Manitoba farmers, through their support for the NDP, are standing up in defense of the Canadian Wheat Board which has been a thorn in the side of the big grain cartels including the huge U.S. multi-nationals like Archer-Daniels-Midland and Cargill.
In choosing the NDP, workers at the huge nickle mining operation in Thompson, Manitoba have voted to save the refinery and hundreds of jobs as Vale/INCO tries to shut down the operation.
Manitoba's working class and farmers have done what workers everywhere need to do: back up their struggles in the workplace and in the streets by electing politicians from among their ranks to lead their government through these very troubling and difficult times.
Show me another local, state/provincial or federal government in North America that better reflects and represents the needs of working people and I will agree with you that this "is good news but hardly big news."
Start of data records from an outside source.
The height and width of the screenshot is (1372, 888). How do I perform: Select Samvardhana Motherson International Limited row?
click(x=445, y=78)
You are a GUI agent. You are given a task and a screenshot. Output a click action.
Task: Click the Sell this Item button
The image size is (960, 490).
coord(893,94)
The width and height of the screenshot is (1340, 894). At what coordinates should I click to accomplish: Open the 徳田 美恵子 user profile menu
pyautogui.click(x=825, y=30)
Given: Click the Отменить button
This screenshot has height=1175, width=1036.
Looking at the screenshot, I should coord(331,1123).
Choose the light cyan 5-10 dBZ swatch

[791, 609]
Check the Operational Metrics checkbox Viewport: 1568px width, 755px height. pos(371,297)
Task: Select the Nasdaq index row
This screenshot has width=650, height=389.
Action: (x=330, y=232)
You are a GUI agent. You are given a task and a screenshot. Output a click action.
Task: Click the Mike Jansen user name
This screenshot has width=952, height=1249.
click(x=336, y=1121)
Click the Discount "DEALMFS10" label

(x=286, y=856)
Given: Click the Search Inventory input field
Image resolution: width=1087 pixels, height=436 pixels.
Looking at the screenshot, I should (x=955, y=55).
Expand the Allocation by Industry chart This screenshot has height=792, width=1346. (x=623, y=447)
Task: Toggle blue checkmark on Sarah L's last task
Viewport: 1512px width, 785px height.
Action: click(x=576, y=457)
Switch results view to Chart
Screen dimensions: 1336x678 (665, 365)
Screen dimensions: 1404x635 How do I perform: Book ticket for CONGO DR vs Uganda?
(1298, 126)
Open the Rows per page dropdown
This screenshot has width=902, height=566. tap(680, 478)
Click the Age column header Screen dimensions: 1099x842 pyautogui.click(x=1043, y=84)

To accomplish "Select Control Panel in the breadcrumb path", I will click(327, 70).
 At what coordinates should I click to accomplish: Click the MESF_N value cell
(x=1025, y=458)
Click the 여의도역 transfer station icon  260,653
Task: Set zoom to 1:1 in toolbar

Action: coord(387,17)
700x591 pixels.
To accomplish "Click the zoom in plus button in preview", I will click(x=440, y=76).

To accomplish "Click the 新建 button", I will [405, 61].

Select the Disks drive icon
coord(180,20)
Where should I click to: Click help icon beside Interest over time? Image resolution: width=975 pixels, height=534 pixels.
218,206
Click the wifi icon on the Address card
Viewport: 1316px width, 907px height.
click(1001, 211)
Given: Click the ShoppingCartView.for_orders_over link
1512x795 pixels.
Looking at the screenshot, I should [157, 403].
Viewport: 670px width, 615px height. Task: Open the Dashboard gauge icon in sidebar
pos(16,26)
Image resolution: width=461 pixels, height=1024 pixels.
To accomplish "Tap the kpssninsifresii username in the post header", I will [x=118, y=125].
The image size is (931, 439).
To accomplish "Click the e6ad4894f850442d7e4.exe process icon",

Manitoba's working class is not occupying a public square or public park--- Manitoba's working class dominates and controls the provincial government. It is time for workers everywhere to take a lesson from Manitoba's working class if we are going to be able to not only "Occupy Wall Street" but take it over and nationalize it by bringing the multi-nationals under public ownership so the wealth can be re-distributed as required.
The electoral victory of the NDP further provides us with proof of what the working class can achieve when it has real leaders; something the "leaderless" Occupy Wall Street movement might want to consider very closely lest it be hood-winked and hi-jacked by a bunch of worthless Wall Street backed politicians like Barack Obama and Ron Paul.
I understand why the Wall Street owned MainStreamMedia wants to ignore this most important electoral victory of the NDP in Manitoba; but, why has our alternative media from The Real News to Democracy Now to FireDogLake to the many left-wing newspapers and progressive blogs ignored this good news and important news story, too?